Given passage:
———

What to do?
In the face of public protest, the Dhaka North City Corporation started building a speed breaker on Kalshi Link Road yesterday, a day after a female student was killed in a road accident there.
Since 10:30am, several hundred locals had blocked the road, stopping vehicular movement for at least three and a half hours. They put a two-hour blockade on Wednesday evening as well after Sharmin Akhter, 18, of Manikdi was run over by a covered-van around noon.
Local residents said they were demanding a speed breaker there because the area came to be known as accident-prone in the last one and a half years.
"One or two accidents take place every week here," said a local, wishing anonymity. He added that the accidents happened because of speeding vehicles.
In the same area, another person was killed in an accident during Ramadan, and the local residents grew restless to have a speed breaker there.
They even had started digging the road but the authorities stopped them, saying they would build it of their own.
However, an analysis of The Daily Star reports shows unplanned speed breakers, sometimes built by the locals to prevent accidents, are often the cause of accidents.
Though DNCC started building a speed bump on the road, its officials could not be contacted immediately to know whether the location was appropriate for building one.

———

Work instructions:
1. From the Kalshi Link Road article, reproduce the text between "Though DNCC started" and "for building one.", inclusive.
2. In the article about the Kalshi Link Road speed breaker, what kind of vehicle ran over Sharmin Akhter?
3. Extend the article about the Kalshi Link Road speed breaker, picking up after its final sentence.

Data for review:

———

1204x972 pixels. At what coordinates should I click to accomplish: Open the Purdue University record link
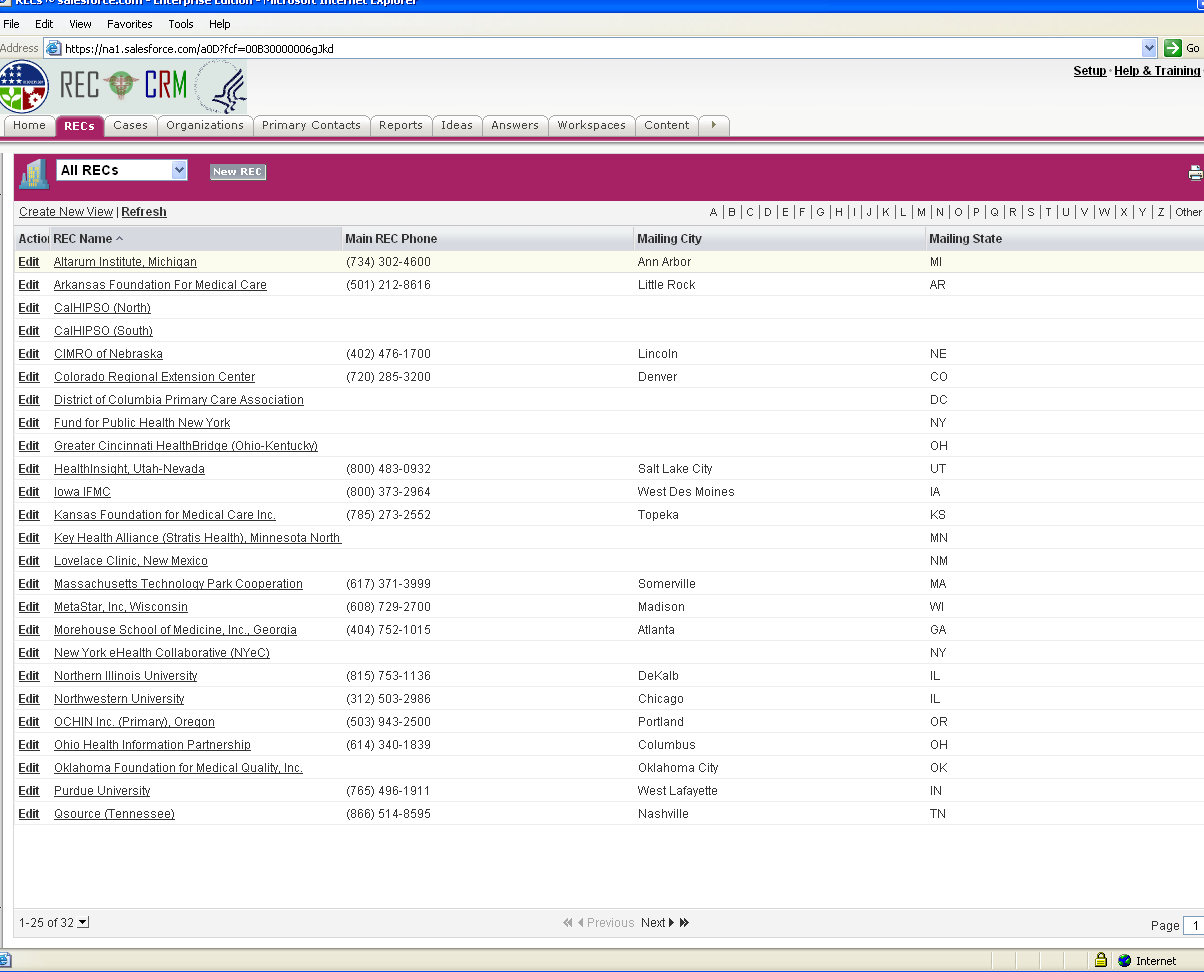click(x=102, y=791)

———

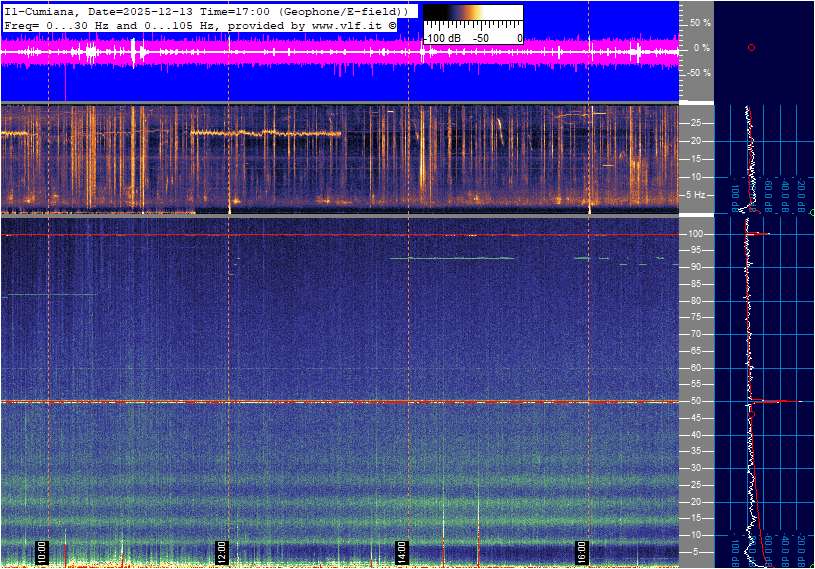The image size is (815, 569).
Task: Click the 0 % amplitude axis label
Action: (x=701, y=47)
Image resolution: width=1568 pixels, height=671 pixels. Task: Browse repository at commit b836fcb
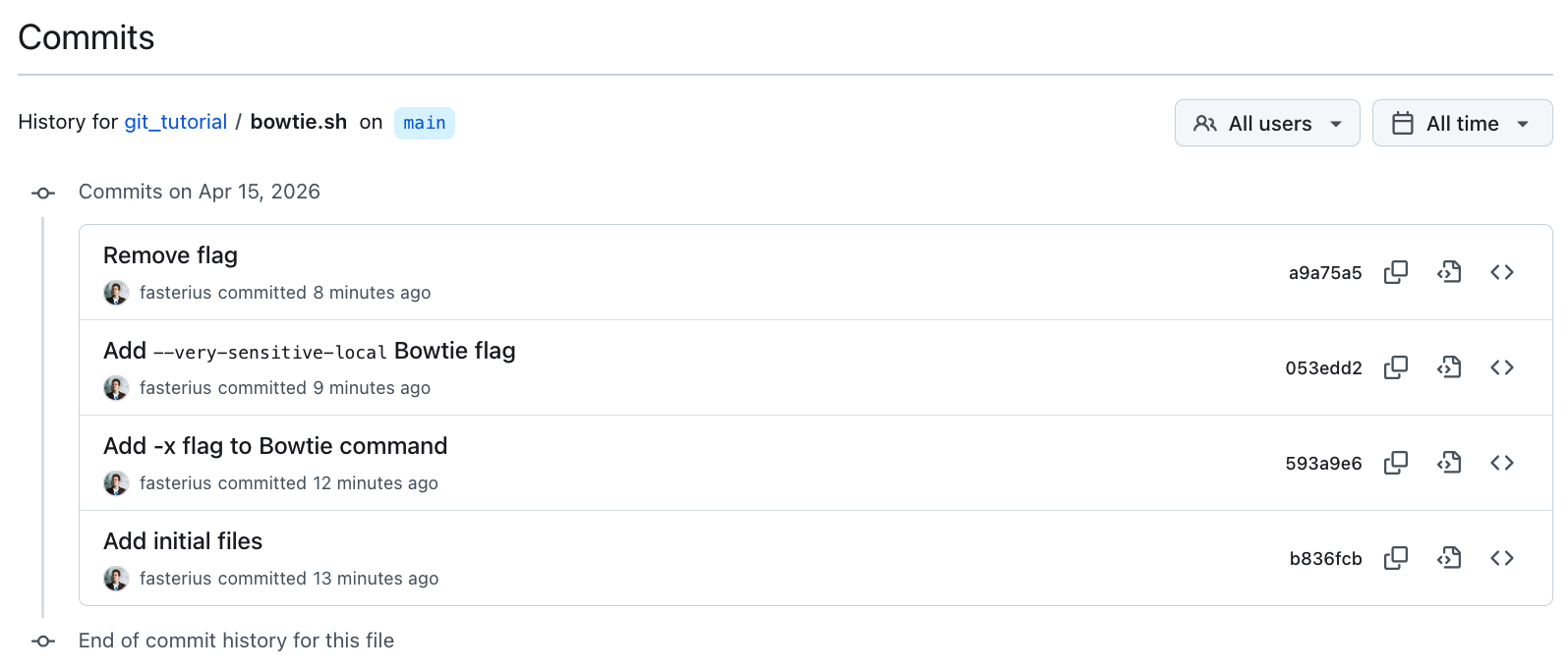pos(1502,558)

———

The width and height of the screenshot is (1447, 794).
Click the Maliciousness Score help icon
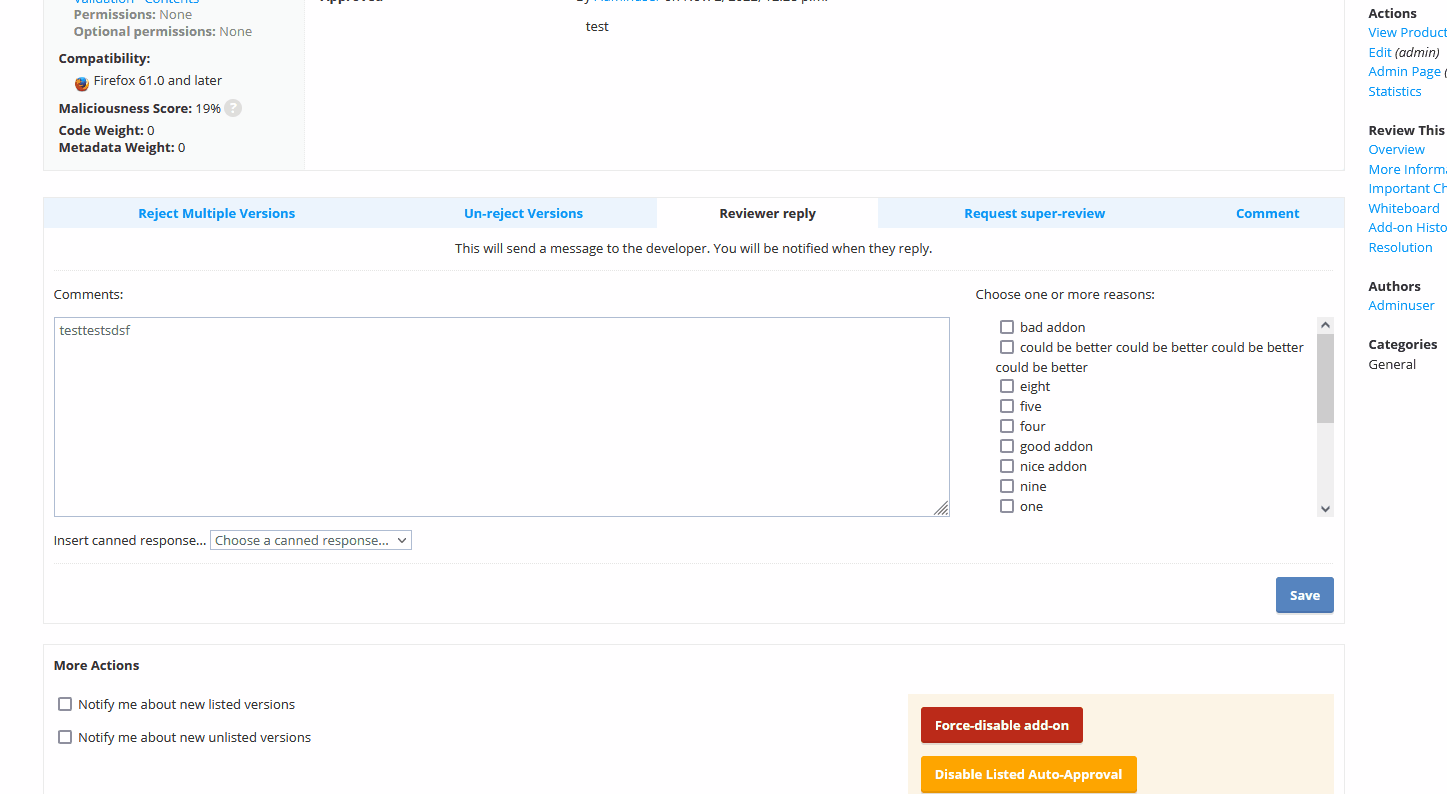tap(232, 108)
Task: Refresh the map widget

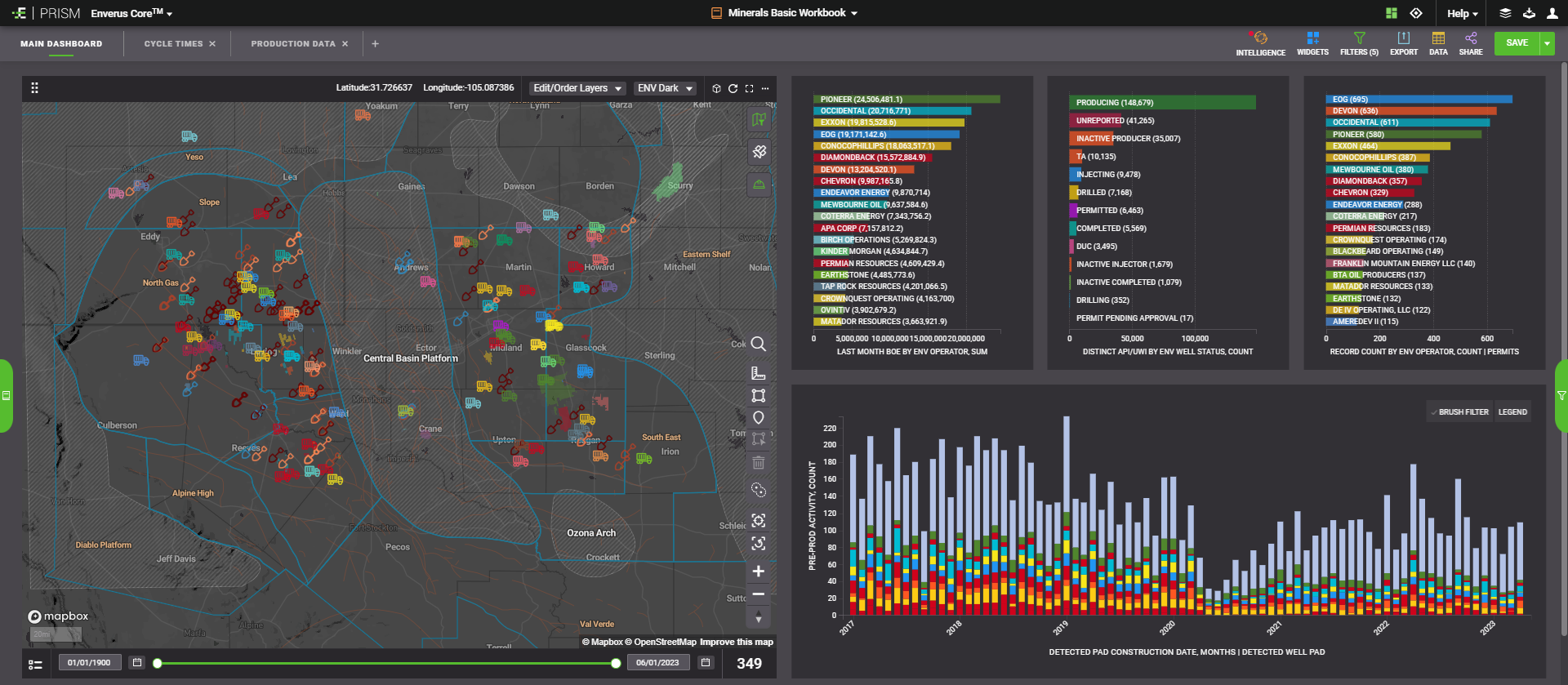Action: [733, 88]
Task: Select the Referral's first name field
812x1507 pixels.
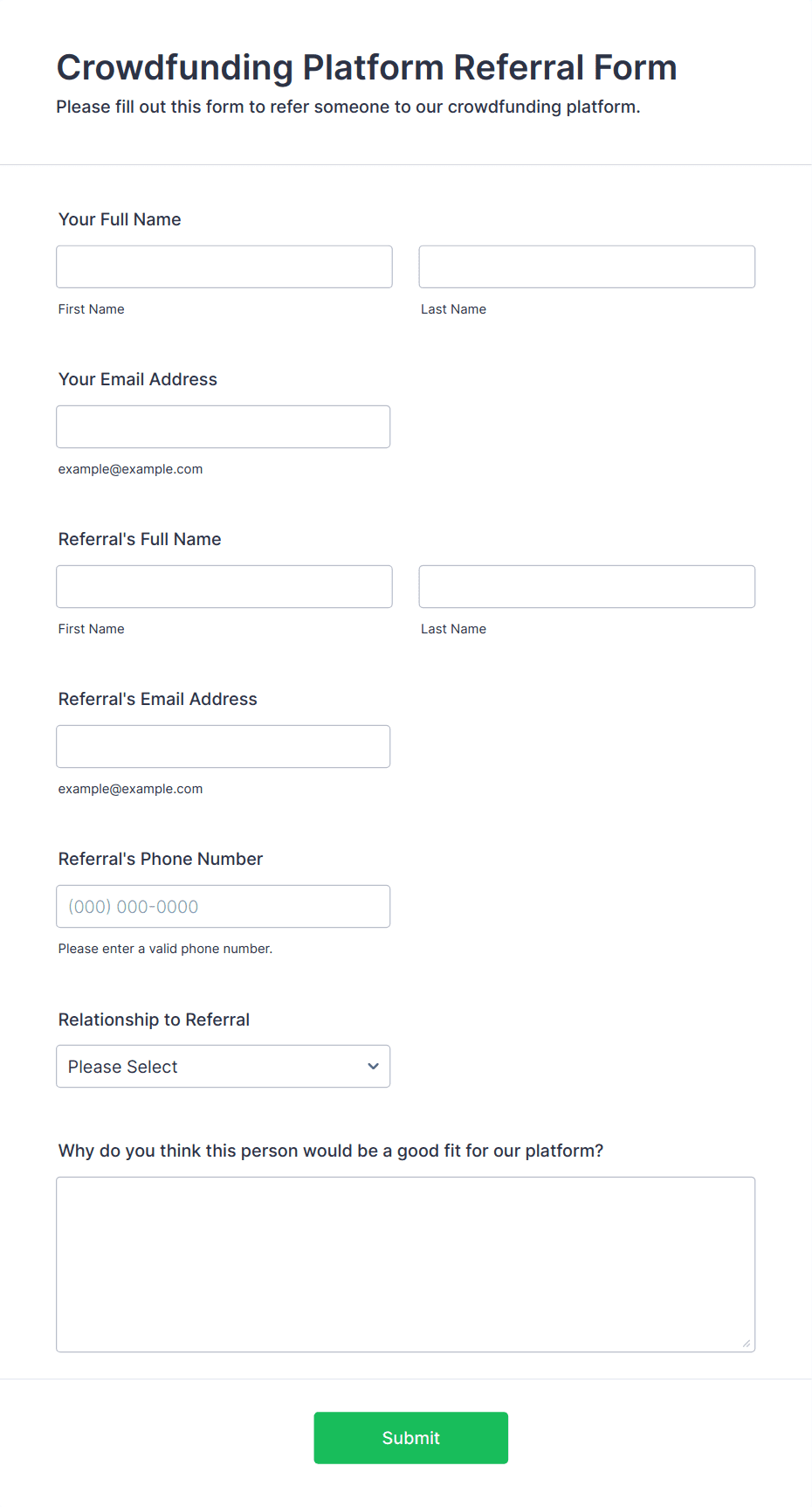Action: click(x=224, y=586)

———

Responses by item number:
1.
Though DNCC started building a speed bump on the road, its officials could not be contacted immediately to know whether the location was appropriate for building one.

2. A covered-van.

3.
A DREAM SHATTERED
A meritorious student and the eldest of three siblings, Sharmin had made her parents dream big. She achieved GPA 5 in all subjects in the Higher Secondary Certificate (HSC) examination this year and was waiting to enrol in a graduate programme.
"She dreamt to be a teacher," said her father Sham Mia, a retired sergeant of Bangladesh Army.
But the scourge of road accidents that shatters the dreams of countless families in the country every year struck hers too.
The accident took place around 12:30pm on Wednesday, and the 18-year-old, who got married last year, succumbed to injuries in the evening at Dhaka Combined Military Hospital (CMH).
She was going to Government Titumir College to complete the admission process.
Meanwhile, police could neither detect the vehicle nor arrest the driver yet. A case was filed on Wednesday night against unnamed persons, said police.
Sharmin was buried at a local graveyard.